NVIDIA Vera Rubin Enters Full Production, Ready To Bring The Full Force of NVIDIA’s AI Might To Agentic AI Factories

•

Jun 1, 2026 at 01:32am EDT

NVIDIA Confirms Vera Rubin Launch In Q3 With Volume Ramp by Q4, As Blackwell Continues To See Massive Demand

The world's most powerful Agentic AI platform, NVIDIA Vera Rubin, is now in full production and ready for deployment at AI factories.

NVIDIA Crushes All Vera Rubin Delay Rumors, Initiates Full Mass Production & Agentic AI Deployment

Less than two weeks ago, NVIDIA commenced the full production of its Vera CPUs, which are all set to open up a $200B TAM. With Vera, NVIDIA is confident enough that it will become the largest supplier of CPUs this year, but now, the whole platform, codenamed Vera Rubin NVL72, has entered full production and is aiming for deployment readiness to power Multi-Billion and Multi-Gigawatt AI factories around the globe.

Top system builders, infrastructure software and storage partners are in full-scale production of Vera Rubin. This includes Dell Technologies, HPE, Lenovo and Supermicro, as well as AIC, Aivres, ASRock Rack, ASUS, Cloudian, Compal, DDN, Everpure, Foxconn, GIGABYTE, Hitachi Vantara, Hyve Solutions, IBM, Inventec, MinIO, MiTAC Computing, MSI, NetApp, Nutanix, Pegatron, Quanta Cloud Technology (QCT), VAST Data, WEKA, Wistron and Wiwynn.

NVIDIA

NVIDIA's Rubin platform is going to be made up of a total of six chips, all of which are back from fabs and in NVIDIA's labs for testing.
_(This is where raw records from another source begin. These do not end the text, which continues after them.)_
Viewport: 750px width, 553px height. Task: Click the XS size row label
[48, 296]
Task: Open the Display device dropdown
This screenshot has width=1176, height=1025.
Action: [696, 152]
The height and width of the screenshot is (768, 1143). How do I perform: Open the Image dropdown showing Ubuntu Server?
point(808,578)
These chips include:

Rubin GPU (with 336 Billion Transistors)
Vera CPU (with 227 Billion Transistors)
NVLINK 6 Switch for Interconnect
CX9 & BF4 for Networking
Spectrum-X 102.4T CPO for silicon photonics

All of these chips combined make the Rubin platform alive inside a range of DGX, HGX, and MGX systems. At the heart of each data center is the NVIDIA Vera Rubin Superchip, featuring two Rubin GPUs, one Vera CPU, and massive amounts of memory in HBM4 and LPDDR5x configurations. The highlights of the NVIDIA Rubin technology include:

6th Gen NVLink (3.6 TB/s Scale-Up)
Vera CPU (Custom Olympus Core)
Rubin CPU (50 PF NVFP4 Transformer Engine)
3rd Gen Confidential Computing (First Rack-Scale TEE)
2nd Gen RAS Engine (Zero Downtime Health Checks)
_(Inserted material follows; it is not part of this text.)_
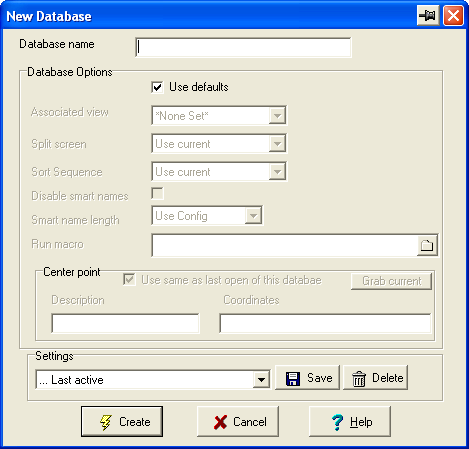This screenshot has width=469, height=449.
Task: Open the Settings Last active dropdown
Action: (261, 380)
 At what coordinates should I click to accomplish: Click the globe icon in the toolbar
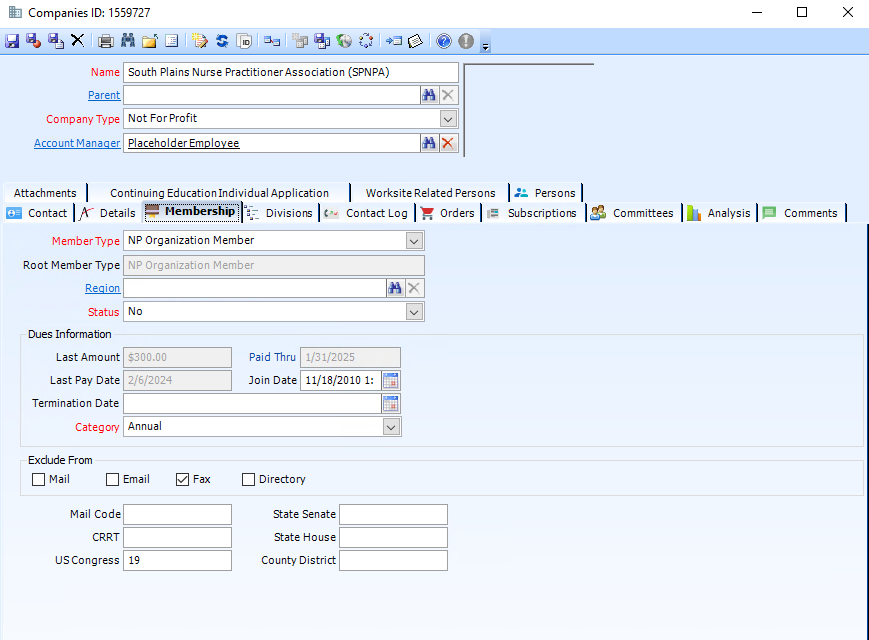[343, 41]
So starting with the Rubin GPU, this chip features two reticle dies, each with lots of compute and tensor cores. The chip itself is designed purely for AI-intensive workloads, offering 50 FLOPs of NVFP4 Inference, 35 PFLOPs of NVFP4 Training performance, a 5x and 3.5x increase over Blackwell, respectively. The chip is also equipped with HBM4 memory, offering up to 22 TB/s bandwidth per chip, a 2.8x increase vs Blackwell and 3.6 TB/s of NVLink bandwidth per CPU, a 2x increase vs Blackwell.

For the Vera CPU, NVIDIA has designed its next-gen custom Arm architecture codenamed Olympus, and the chip packs 88 cores, 176 threads (with NVIDIA Spatial Multi-Threading), 1.8 TB/s NVLink-C2C coherent memory interconnect, 1.5 TB of system memory (3x Grace), 1.2 TB/s of memory bandwidth with SOCAMM LPDDR5X, and Rack-scale confidential compute. These combine to offer 2x data processing, compression & CI/CD performance versus Grace.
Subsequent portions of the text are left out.